Lo que vengo a sugerir es la posibilidad de que esa alternativa pase a un primer plano, a considerar la finalidad de la industria hacia las bibliotecas o bancos de libros, como espacios colectivos que atesoren estos objetos y potencien mucho más el interés por la lectura y demás cuestiones asociadas a esta, que genere una comunidad cuyo núcleo sea el libro. En definitiva, realzar el papel que muchas bibliotecas ya asumen.

Planteado esto, creo que será más clara la propuesta que pretenderé exponer.

Concebir el libro entre todos

La vía que expongo para salvar al libro, sin comprometer a la industria editorial ni arrojarla al riesgoso mercado de los libros, consiste básicamente en un emprendimiento solidario que una a escritores, editores, lectores e impresores: una red de cooperativas editoriales.

Al estilo de las viejas cooperativas de consumo —con una rica y exitosa historia en la Cuba de antes de 1959— una cooperativa editorial integraría el esfuerzo de sus asociados con el propósito de materializar sus intereses en la obra resultante —el escritor y el editor verían su trabajo publicado, el impresor rentabilizaría su negocio, y el lector tendría ya un libro más que leer, siendo este último el resto de los socios de la cooperativa en primera instancia.

En cuestiones de renta no habría afectación ante fluctuaciones del mercado, ni se tendría que colegiar una política editorial exhausta a través de expertos: solo se publicarían los títulos que la comunidad de asociados decidan, por medio de una democrática asamblea.

Las tiradas también podrían ser discretas, valorando la cantidad de asociados que hay en la cooperativa y evaluando alternativas como bibliotecas y bancos de libros, que podrán multiplicar mucho más la lectura a partir de pocos ejemplares. También puede generarse una colaboración interesante entre diseñadores e impresores, lo cual podría economizar mucho más la producción de los libros, teniendo en cuenta la renovación del formato del libro para un consumo adecuado a estos tiempos.

Vale remarcar que estas cooperativas no deben verse como complicados aparatos burocráticos, con un proceso sumamente complejo de aprobación de cada una de sus operaciones —es positivo alejarse de los peores referentes de las editoriales institucionales. Una estructura simple, horizontal, donde se defina colectivamente qué se quiere alcanzar y en cuál modo, es suficiente. Sin dudas, la práctica de esta experiencia irá arrojando sobre la marcha las señas para perfeccionar el trabajo editorial e ir expandiendo las posibilidades de producción y consumo del libro. Y en cuestiones de riesgo, no habrá nada que perder con intentarlo.

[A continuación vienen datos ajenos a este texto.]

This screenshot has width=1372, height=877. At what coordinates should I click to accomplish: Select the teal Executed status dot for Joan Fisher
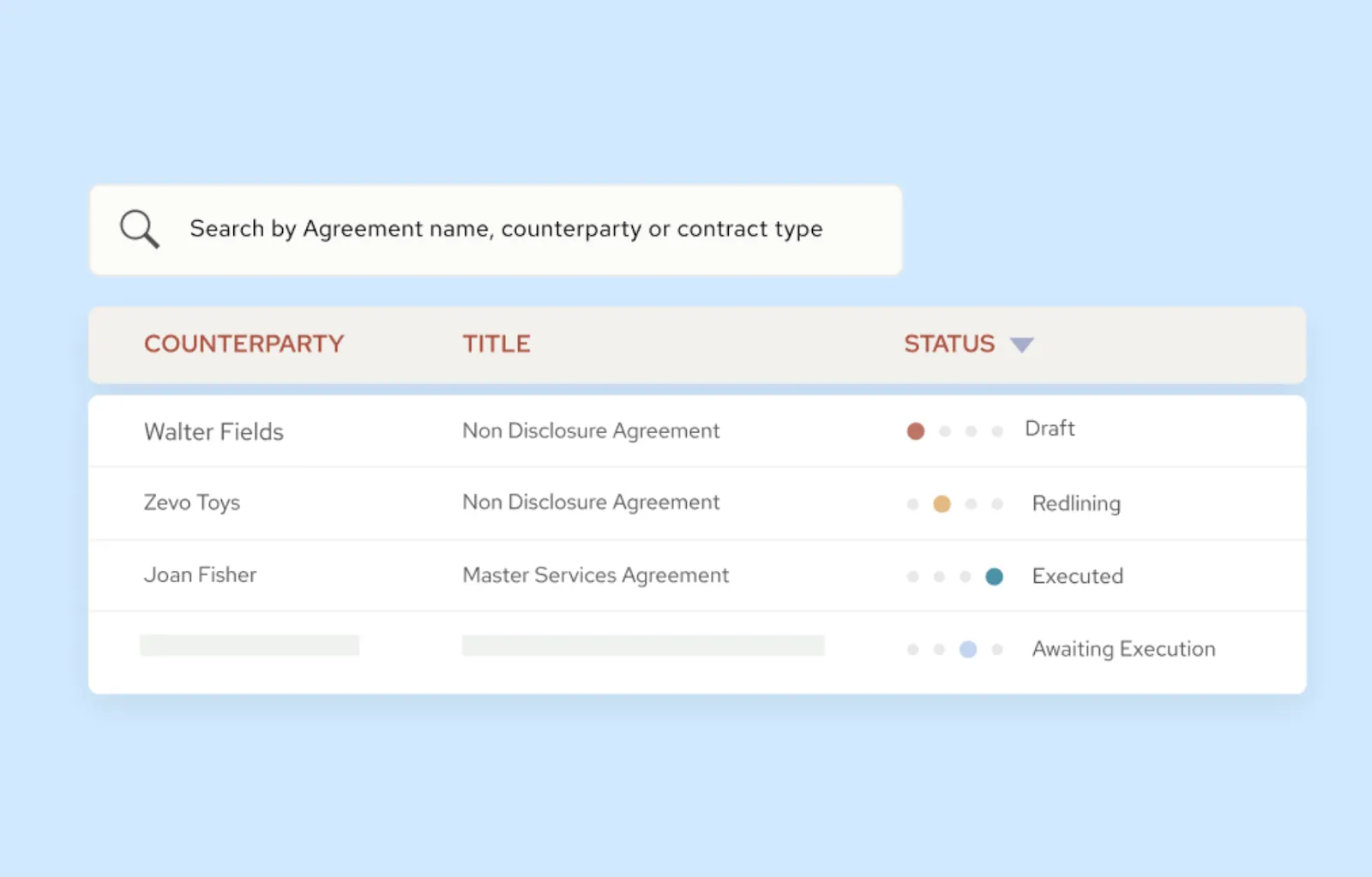click(x=995, y=576)
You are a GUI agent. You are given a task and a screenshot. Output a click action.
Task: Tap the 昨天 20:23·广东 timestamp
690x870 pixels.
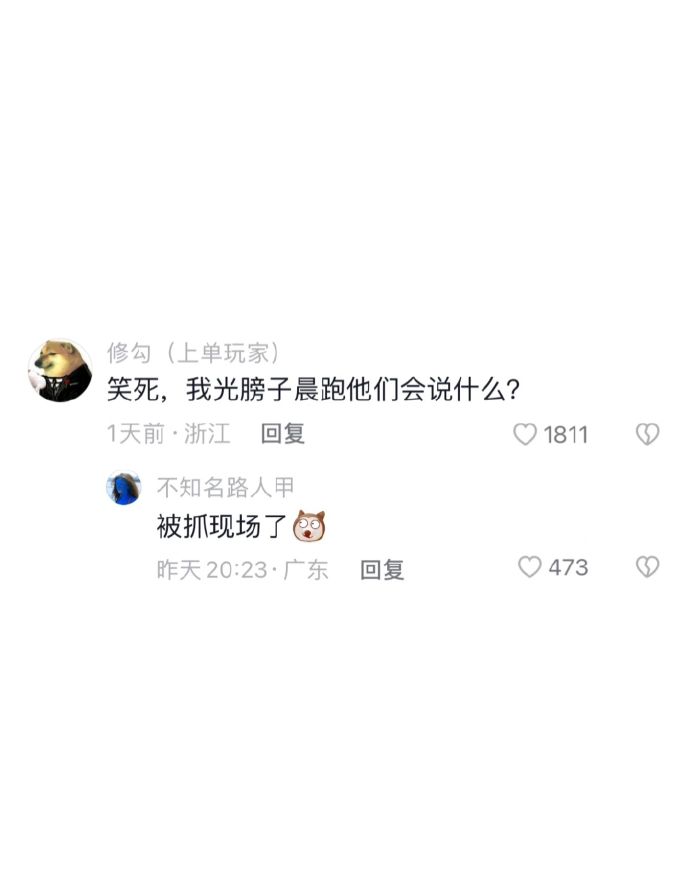[x=242, y=569]
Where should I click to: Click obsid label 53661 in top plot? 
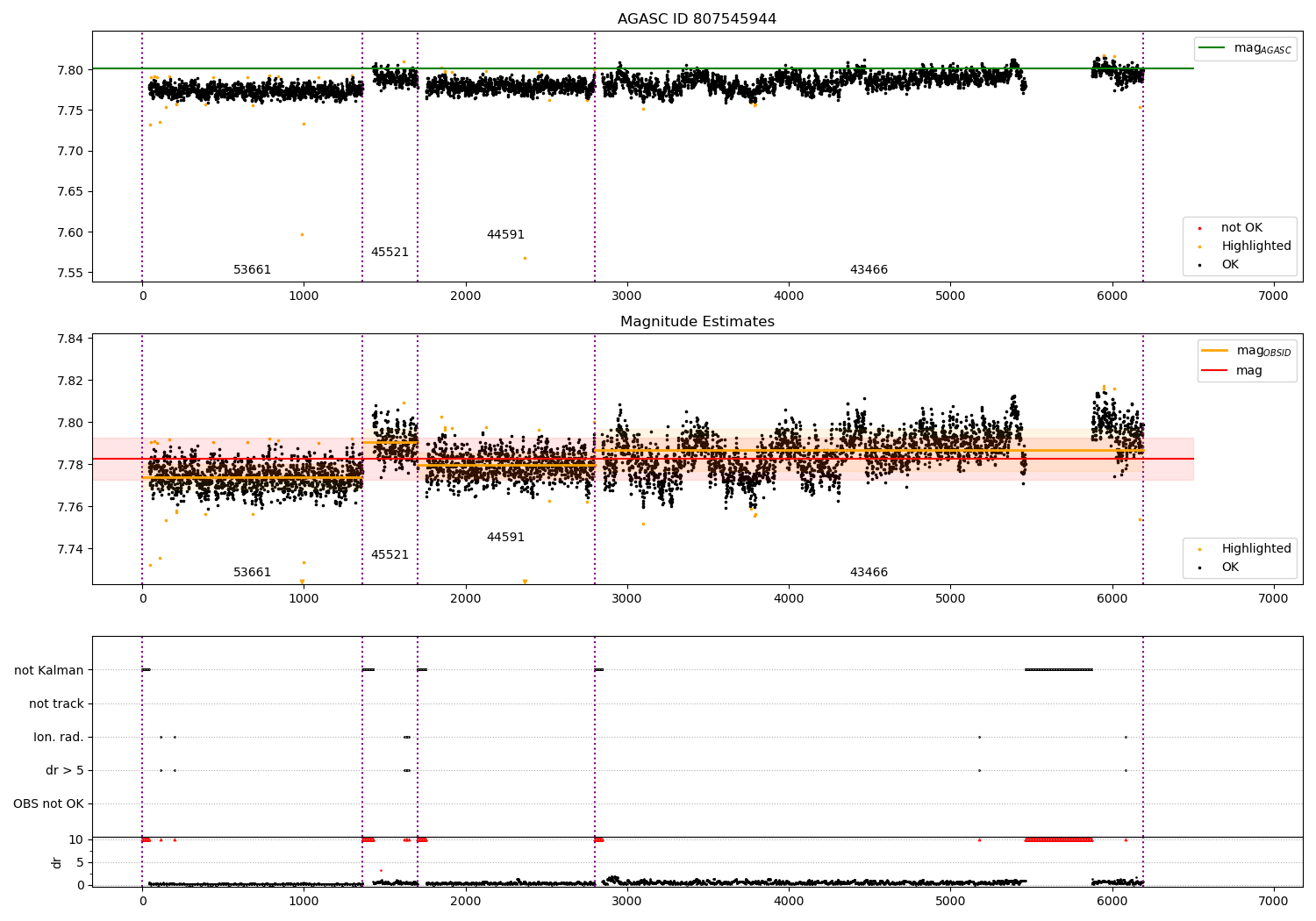point(252,270)
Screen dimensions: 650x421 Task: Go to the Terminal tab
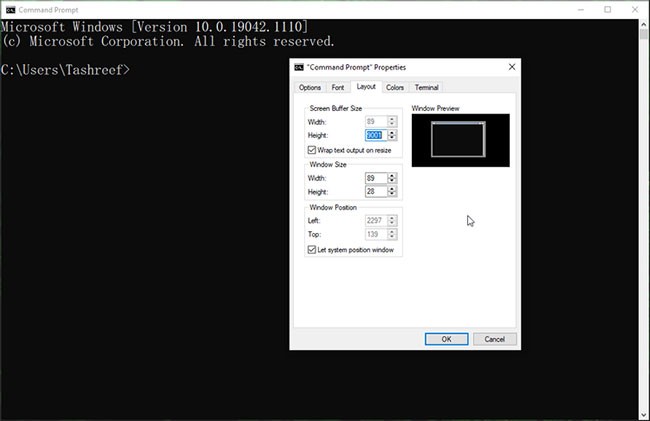(x=426, y=88)
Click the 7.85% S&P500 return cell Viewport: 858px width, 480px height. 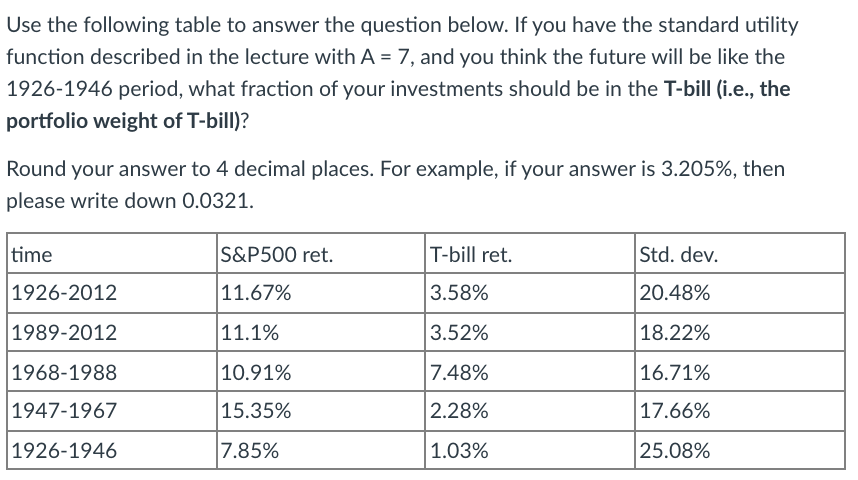[251, 451]
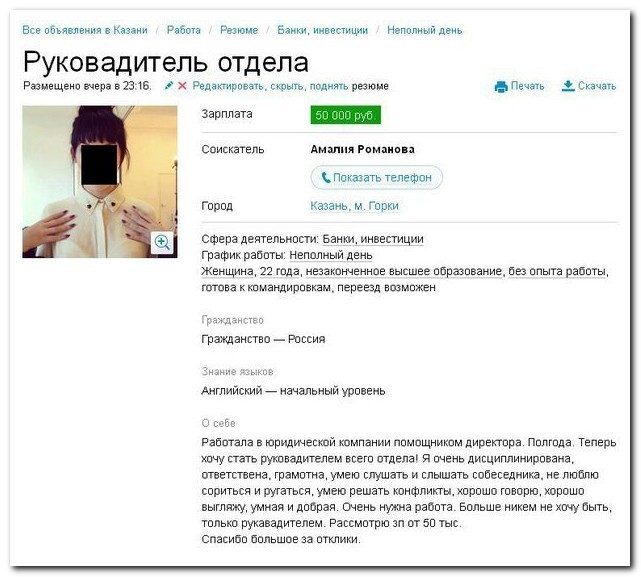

La propuesta de que sea una red y no una sola cooperativa también tiene un fundamento importante. Desde un punto de vista territorial se hace difícil lograr que un solo emprendimiento logre determinar consensos entre los muchos asociados que pudiera haber en La Habana, por citar un ejemplo. Una red economizaría tales operaciones, y a la vez posibilitaría generar un banco de experiencias colectivas que ayudarían a perfeccionar sistemáticamente el esfuerzo de las cooperativas. Por otro lado, la producción se diversificaría también, y en poco tiempo se lograría obtener un número significativo de títulos y más acorde a las expectativas de los lectores.

Para empezar, incluso, podría prescindirse de la producción editorial para potenciar el desarrollo de los bancos de libros (vale definir: colección colectiva de los libros que abonen los asociados), y paulatinamente se podrán impulsar pequeñas iniciativas para comenzar a producir nuevos libros en nuevos formatos.

§

No caben más elementos para ilustrar esta propuesta tan simple y poderosa a la vez. Aunque puedan hallarse límites a esta, el valor que tendría actualmente una nueva forma de enfrentar el problema editorial puede ser considerable para un futuro que promete estar muy ligado al mercantilismo y —si cabe— la elitización de la lectura.

Como en tantos otros contextos de la sociedad cubana, las prácticas solidarias han sido fuente de resistencia y renovación. Y, en este caso, un emprendimiento cooperativo favorecería asimismo el desarrollo de la democratización de la cultura, importante proceso para asegurar un porvenir humanamente mejor. ¡Salvemos al libro entre todos!